Author(s)
Sasha Severin (student)1
Mehdi Boostani MD 2
Lana Salloum (student) 3
Zahidul Islam (student) 1
Szabolcs Bozsanyi MD PhD 2
Joshua Arbesman MD 4
Alicia Goldenberg MD 2
Gyorgy Paragh MD PhD 2
Affiliation(s)
1 New York Medical College, Valhalla, NY; 2 Department of Dermatology, Roswell Park Comprehensive Cancer Center, Buffalo, NY; 3 Albert Einstein College of Medicine, New York, NY; 4 Cleveland Clinic, Cleveland, Ohio;
Abstract:
Skin cancer is among the most prevalent malignancies worldwide, with early and accurate diagnosis of skin lesions being crucial for effective treatment and optimal patient outcomes. With the increasing accessibility of artificial intelligence (AI), along with the widespread use of electronic patient portals, the likelihood of patients turning to AI for evaluation and clarity of their results is only growing. This raises the importance of assessing the ability of large language models (LLMs) to provide accurate interpretations of pathology reports, determining whether they serve as a beneficial tool to the public or contribute to misinformation and patient distress. This study evaluated the performance of 5 LLMs (ChatGPT-4o, ChatGPTo1-mini, Gemini 1.5 Flash, MetaLlama 3.1, and Copilot) in their ability to accurately determine the malignant potential of a lesion, provide surgical recommendations, and estimate scar size, when prompted with a pathology report and corresponding follow-up questions. A total of 41 pathology reports, each corresponding to one of seven lesion types, were used to analyze model performance across different pathological presentations. Analysis of the results showed that the LLMs had relatively high accuracies in determining malignant potential but struggled greatly with providing surgical recommendations and scar size estimations.

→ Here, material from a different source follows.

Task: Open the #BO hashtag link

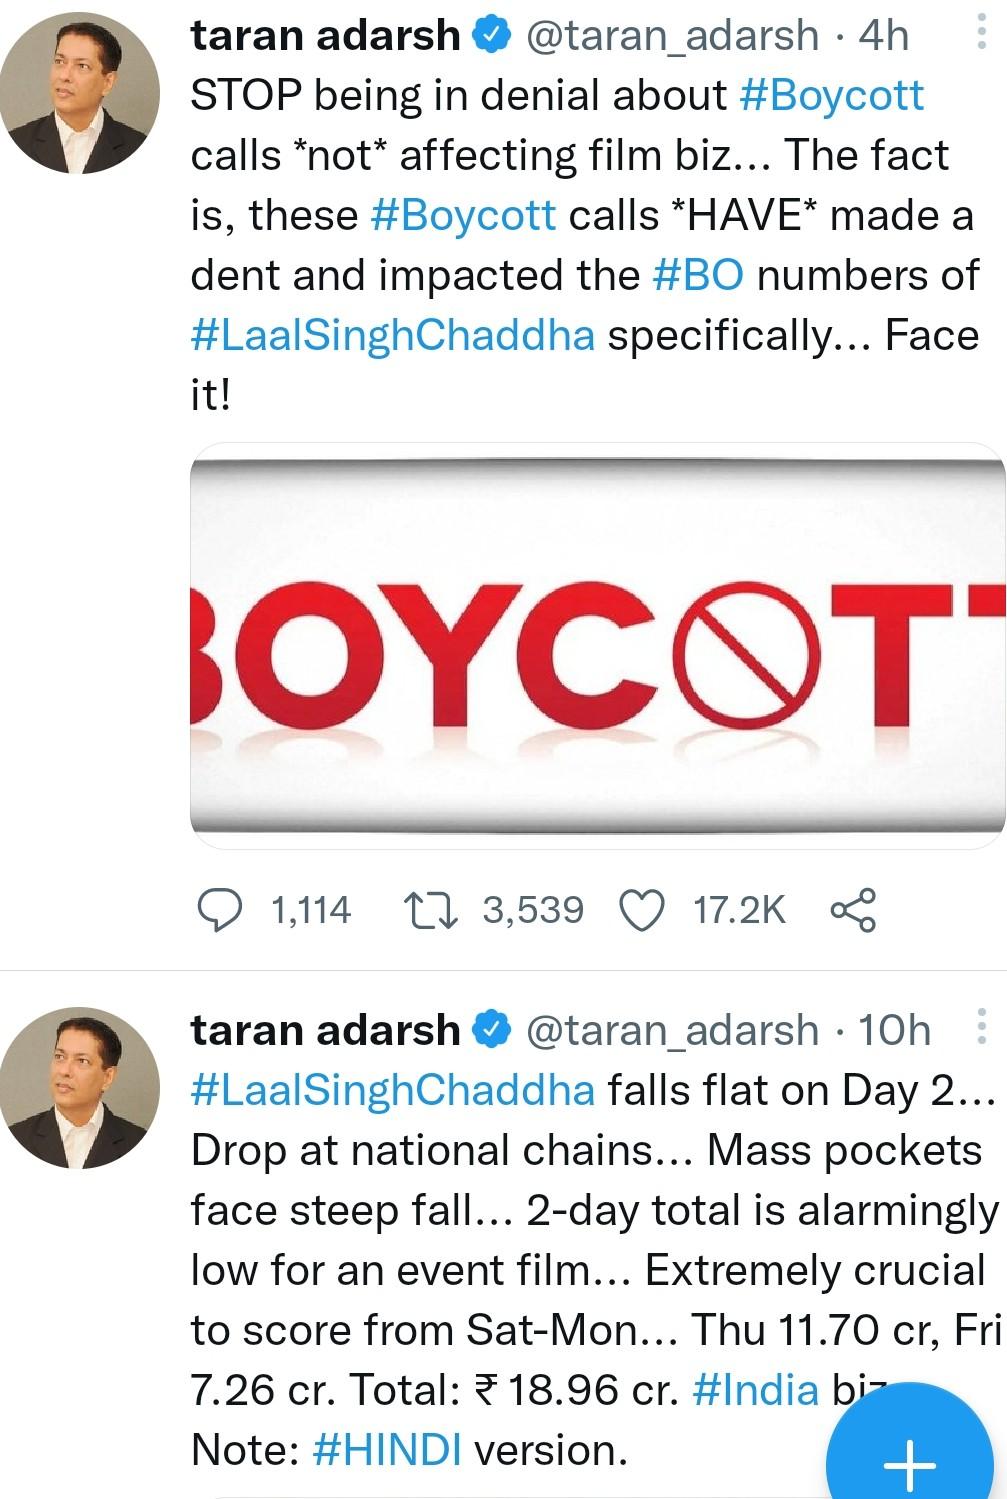Action: 698,275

For example, the overall accuracy of LLMs in determining malignant potential was 98.04%, as compared to a 67.8% overall accuracy in providing surgical recommendations. Furthermore, the LLMs’ accuracies were evidently affected by the type of lesion they were presented with, demonstrated by their tendency to recommend further excision solely based on the presence of positive margins. Moreover, when assessing atypical lesions, LLMs often failed to interpret complex histological details, resulting in occasional misclassification, which can prove to be hazardous. While AI has the potential to support patient education, these results suggest that LLMs require further refinement in pathological interpretation, aimed to improve their contextual understanding and diagnostic reliability.